Cuda Dynamic Parallelism Launch Overhead

tnallen · March 16, 2017, 8:46pm

Several years ago there was a post confirming the average CUDA kernel launch latency.
https://devtalk.nvidia.com/default/topic/549674/cuda-programming-and-performance/overhead-between-two-successive-kernel-calls/post/3845966/#3845966

I was wondering if there is any updated information on this value and possible similar information for launches using dynamic parallelism?

Thanks

grynet · March 16, 2017, 9:51pm

follow up question: is calling single kernel at device slower than calling single kernel from host ?

njuffa · March 16, 2017, 10:13pm

I have not measured it but my understanding is that a kernel launch from the device uses the same hardware path as a kernel launch from the host; therefore the launch overhead is nearly identical (eliminating the PCIe latency should make a measurable, but small difference). The advantage of dynamic parallelism is increased flexibility.
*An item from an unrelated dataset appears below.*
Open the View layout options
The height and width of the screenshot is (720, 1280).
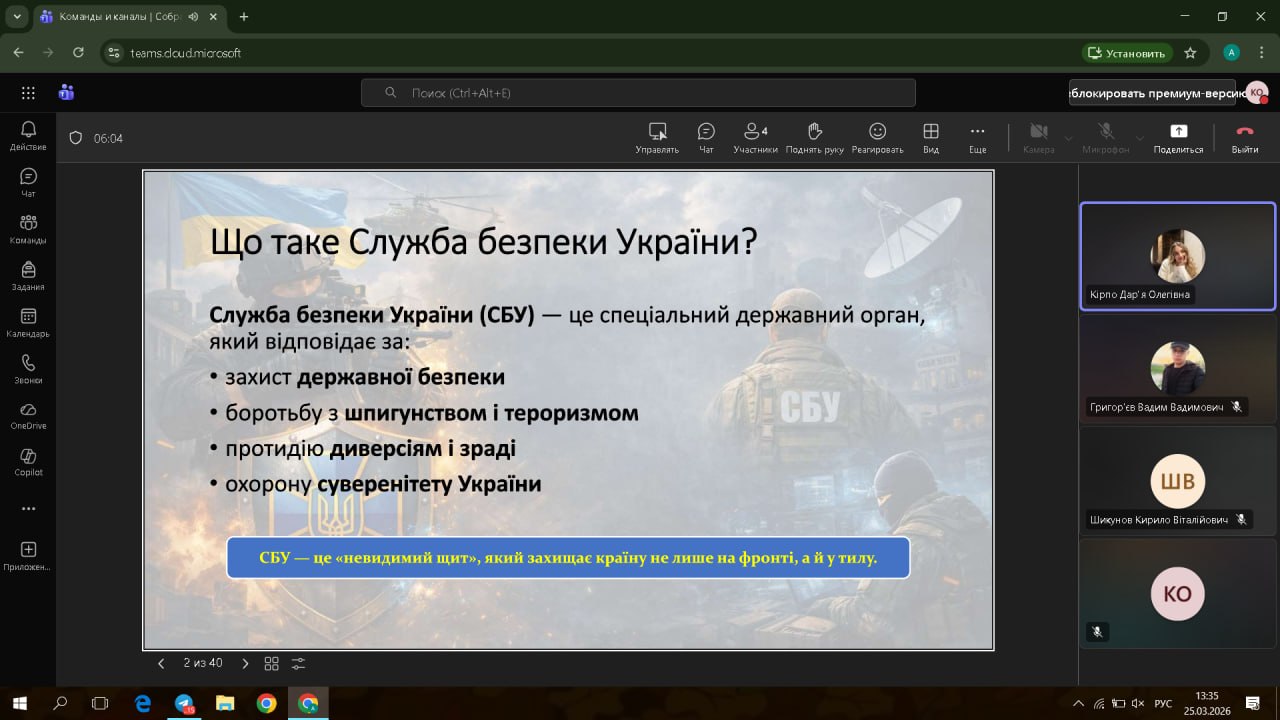coord(931,137)
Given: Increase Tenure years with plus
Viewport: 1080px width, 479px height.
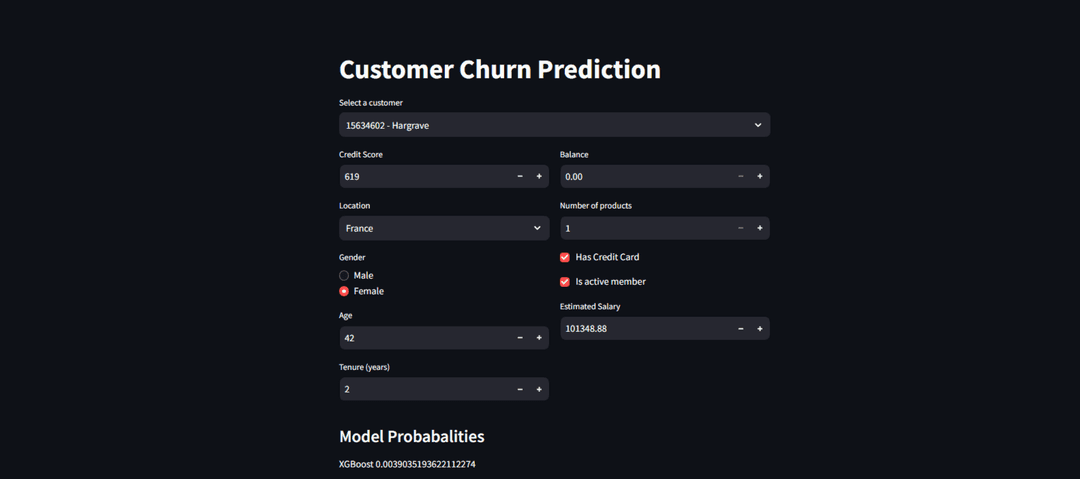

grynet · March 16, 2017, 10:32pm

I think, when you lunch single kernel from device, basically SM starts the operation. For my understanding, it uses different hardware path. If there is solid information about it, it’d be so useful.

Robert_Crovella · March 16, 2017, 10:49pm

According to my testing, I agree with njuffa. Casual testing in either case suggests a minimum launch latency (for typical launch sequence) of a few microseconds.

tnallen · March 17, 2017, 3:35am

So you would assume it would be normal CUDA launch process minus 1-2 microseconds? Does anyone have sources that say it uses the same hardware path as host launch?